_Task goal_
What is needed is an exact copy of all the lines below.

_Source information_

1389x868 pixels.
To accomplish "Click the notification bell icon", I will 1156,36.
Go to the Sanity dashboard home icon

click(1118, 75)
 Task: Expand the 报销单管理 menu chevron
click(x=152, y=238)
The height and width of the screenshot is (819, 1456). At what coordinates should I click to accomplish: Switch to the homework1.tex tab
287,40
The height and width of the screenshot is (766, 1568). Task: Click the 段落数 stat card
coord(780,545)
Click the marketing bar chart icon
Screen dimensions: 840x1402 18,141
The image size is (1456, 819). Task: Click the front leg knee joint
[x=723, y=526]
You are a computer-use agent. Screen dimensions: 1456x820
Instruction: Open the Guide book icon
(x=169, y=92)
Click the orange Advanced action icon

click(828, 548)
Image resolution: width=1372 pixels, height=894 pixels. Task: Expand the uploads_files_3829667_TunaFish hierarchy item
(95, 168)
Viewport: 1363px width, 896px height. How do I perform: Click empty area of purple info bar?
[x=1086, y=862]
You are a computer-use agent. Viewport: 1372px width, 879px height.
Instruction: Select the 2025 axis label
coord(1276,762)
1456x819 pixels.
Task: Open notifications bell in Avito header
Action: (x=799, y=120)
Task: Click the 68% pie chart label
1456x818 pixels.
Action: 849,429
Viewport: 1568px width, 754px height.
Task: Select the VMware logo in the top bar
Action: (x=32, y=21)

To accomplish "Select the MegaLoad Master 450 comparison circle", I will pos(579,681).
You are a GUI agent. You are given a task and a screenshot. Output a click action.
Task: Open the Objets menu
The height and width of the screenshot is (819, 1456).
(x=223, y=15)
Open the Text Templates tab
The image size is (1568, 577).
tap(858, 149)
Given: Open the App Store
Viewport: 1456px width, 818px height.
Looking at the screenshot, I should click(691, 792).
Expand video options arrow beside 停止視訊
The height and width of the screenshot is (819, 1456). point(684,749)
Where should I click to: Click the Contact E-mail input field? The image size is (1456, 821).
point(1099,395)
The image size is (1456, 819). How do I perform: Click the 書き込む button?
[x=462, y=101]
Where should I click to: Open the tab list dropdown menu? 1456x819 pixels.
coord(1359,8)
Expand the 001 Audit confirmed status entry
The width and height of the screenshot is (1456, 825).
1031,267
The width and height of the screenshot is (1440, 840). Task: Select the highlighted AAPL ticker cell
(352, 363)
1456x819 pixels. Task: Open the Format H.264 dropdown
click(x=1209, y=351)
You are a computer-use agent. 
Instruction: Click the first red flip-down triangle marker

_Completed task_
1389x868 pixels.
To accomplish "Click the notification bell icon", I will 1156,36.
Go to the Sanity dashboard home icon

click(1118, 75)
 Task: Expand the 报销单管理 menu chevron
click(x=152, y=238)
The height and width of the screenshot is (819, 1456). At what coordinates should I click to accomplish: Switch to the homework1.tex tab
287,40
The height and width of the screenshot is (766, 1568). Task: Click the 段落数 stat card
coord(780,545)
Click the marketing bar chart icon
Screen dimensions: 840x1402 18,141
The image size is (1456, 819). Task: Click the front leg knee joint
[x=723, y=526]
You are a computer-use agent. Screen dimensions: 1456x820
Instruction: Open the Guide book icon
(x=169, y=92)
Click the orange Advanced action icon

click(828, 548)
Image resolution: width=1372 pixels, height=894 pixels. Task: Expand the uploads_files_3829667_TunaFish hierarchy item
(95, 168)
Viewport: 1363px width, 896px height. How do I perform: Click empty area of purple info bar?
[x=1086, y=862]
You are a computer-use agent. Viewport: 1372px width, 879px height.
Instruction: Select the 2025 axis label
coord(1276,762)
1456x819 pixels.
Task: Open notifications bell in Avito header
Action: (x=799, y=120)
Task: Click the 68% pie chart label
1456x818 pixels.
Action: 849,429
Viewport: 1568px width, 754px height.
Task: Select the VMware logo in the top bar
Action: (x=32, y=21)

To accomplish "Select the MegaLoad Master 450 comparison circle", I will pos(579,681).
You are a GUI agent. You are given a task and a screenshot. Output a click action.
Task: Open the Objets menu
The height and width of the screenshot is (819, 1456).
(x=223, y=15)
Open the Text Templates tab
The image size is (1568, 577).
tap(858, 149)
Given: Open the App Store
Viewport: 1456px width, 818px height.
Looking at the screenshot, I should click(691, 792).
Expand video options arrow beside 停止視訊
The height and width of the screenshot is (819, 1456). point(684,749)
Where should I click to: Click the Contact E-mail input field? The image size is (1456, 821).
point(1099,395)
The image size is (1456, 819). How do I perform: Click the 書き込む button?
[x=462, y=101]
Where should I click to: Open the tab list dropdown menu? 1456x819 pixels.
coord(1359,8)
Expand the 001 Audit confirmed status entry
The width and height of the screenshot is (1456, 825).
1031,267
The width and height of the screenshot is (1440, 840). Task: Select the highlighted AAPL ticker cell
(352, 363)
1456x819 pixels. Task: Open the Format H.264 dropdown
click(x=1209, y=351)
You are a computer-use agent. 
Instruction: Click the first red flip-down triangle marker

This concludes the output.